CHP Genel Başkanı Kemal Kılıçdaroğlu, dün açıklanan yeni Orta Vadeli Program'a X (Twitter) hesabı üzerinden yaptığı paylaşımla tepki gösterdi. Kılıçdaroğlu’nun bu akşam yaptığı açıklamalar şöyle:
“Önümüzdeki üç yılı (2024-2026) kapsayan Orta Vadeli Program (OVP) nihayet açıklandı. Ama yine, ‘dağ fare doğurdu.’ Bir ekonomik programın başarısı programın ‘teknik kalitesine’, ‘uygulayıcıların liyakatine’ ve ‘siyasi sahiplenmeye’ bağlıdır. Son ikisinden başlarsak; uygulayıcıların hali ortada… Cumhuriyetimizin 100. Yıldönümü 2023 için, 2011’de sözler verdiler. Türkiye ilk 10 ekonomi arasına girecek. Milli Gelir 2 trilyon dolar; fert başına gelir 25 bin dolar, ihracat 500 milyar dolar olacak. İşsizlik yüzde 5’e düşecekti.
“AYNI SİYASİ İRADENİN ŞİMDİ GETİRDİĞİ OVP’YE GÖRE TÜRKİYE; İLK 10 EKONOMİNİN UZAĞINDA KALMAYA, BUNA KARŞIN DÜNYA ENFLASYON ŞAMPİYONLAR LİGİNDE OYNAMAYA DEVAM EDECEK”
Bunları devletin 10. Kalkınma Planına resmi hedef olarak da yazdılar. Şimdi getirdikleri OVP ile 2026’ya kadar, bu hedeflerin yanına bile yaklaşamıyorlar. Ama 2023 hedeflerinin neden ıskalandığına dair OVP ’de tek bir izahat yapmıyorlar; milletten özür dilemiyorlar. Çünkü ortada 2023 hedeflerini sahiplenen samimi bir siyasi irade hiç olmadı. Aynı siyasi iradenin şimdi getirdiği OVP’ye göre Türkiye; ilk 10 ekonominin uzağında kalmaya, buna karşın dünya enflasyon şampiyonlar liginde oynamaya devam edecek.

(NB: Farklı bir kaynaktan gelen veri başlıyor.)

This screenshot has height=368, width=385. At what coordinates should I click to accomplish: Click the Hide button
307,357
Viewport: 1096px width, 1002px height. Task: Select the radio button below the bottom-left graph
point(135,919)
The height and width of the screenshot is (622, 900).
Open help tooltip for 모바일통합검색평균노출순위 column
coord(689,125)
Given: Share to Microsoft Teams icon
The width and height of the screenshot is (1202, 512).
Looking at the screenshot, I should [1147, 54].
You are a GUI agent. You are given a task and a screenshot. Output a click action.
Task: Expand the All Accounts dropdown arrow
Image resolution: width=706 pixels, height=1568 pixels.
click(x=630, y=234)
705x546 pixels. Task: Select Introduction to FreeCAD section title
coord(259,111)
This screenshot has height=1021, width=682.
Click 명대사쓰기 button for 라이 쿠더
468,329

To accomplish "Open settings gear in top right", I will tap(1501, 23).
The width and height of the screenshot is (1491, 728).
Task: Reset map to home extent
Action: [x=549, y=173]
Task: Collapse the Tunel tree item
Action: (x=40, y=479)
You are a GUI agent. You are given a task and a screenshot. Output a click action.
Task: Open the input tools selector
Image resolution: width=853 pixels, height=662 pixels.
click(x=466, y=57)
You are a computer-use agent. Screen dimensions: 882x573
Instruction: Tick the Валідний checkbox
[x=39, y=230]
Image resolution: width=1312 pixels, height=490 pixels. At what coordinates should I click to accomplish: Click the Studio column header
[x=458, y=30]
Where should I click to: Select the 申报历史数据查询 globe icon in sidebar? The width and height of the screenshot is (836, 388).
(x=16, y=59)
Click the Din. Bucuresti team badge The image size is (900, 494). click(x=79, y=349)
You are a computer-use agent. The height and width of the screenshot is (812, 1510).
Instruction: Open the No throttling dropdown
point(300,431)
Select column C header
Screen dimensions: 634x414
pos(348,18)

“OVP ’DEKİ BU BÜYÜME VE ENFLASYON HEDEFLERİNİN BERABERCE SAĞLANMASI, İÇ TALEBİN CİDDİ ŞEKİLDE BASKILANMASI VE DIŞ TALEPTEN BÜYÜMEYE CİDDİ BİR KATKI GELMESİYLE ANCAK MÜMKÜN”
OVP’nin teknik tarafına gelirsek, burada da izaha muhtaç ciddi sıkıntılar var. Saray Hükümeti önümüzdeki üç yılda ‘Türkiye’nin potansiyel büyümesinden çok da taviz vermeden, enflasyonu üç yılda yüzde 65’lerden yüzde 8,5’e indireceğim’ sözünü veriyor. Peki, bunu nasıl yapacak? OVP ’deki bu büyüme ve enflasyon hedeflerinin beraberce sağlanması, iç talebin ciddi şekilde baskılanması ve dış talepten büyümeye ciddi bir katkı gelmesiyle ancak mümkün. 2024’te yurtiçi talepten büyümeye gelen katkının, 2023’e göre, yarı yarıya düşeceği anlaşılıyor.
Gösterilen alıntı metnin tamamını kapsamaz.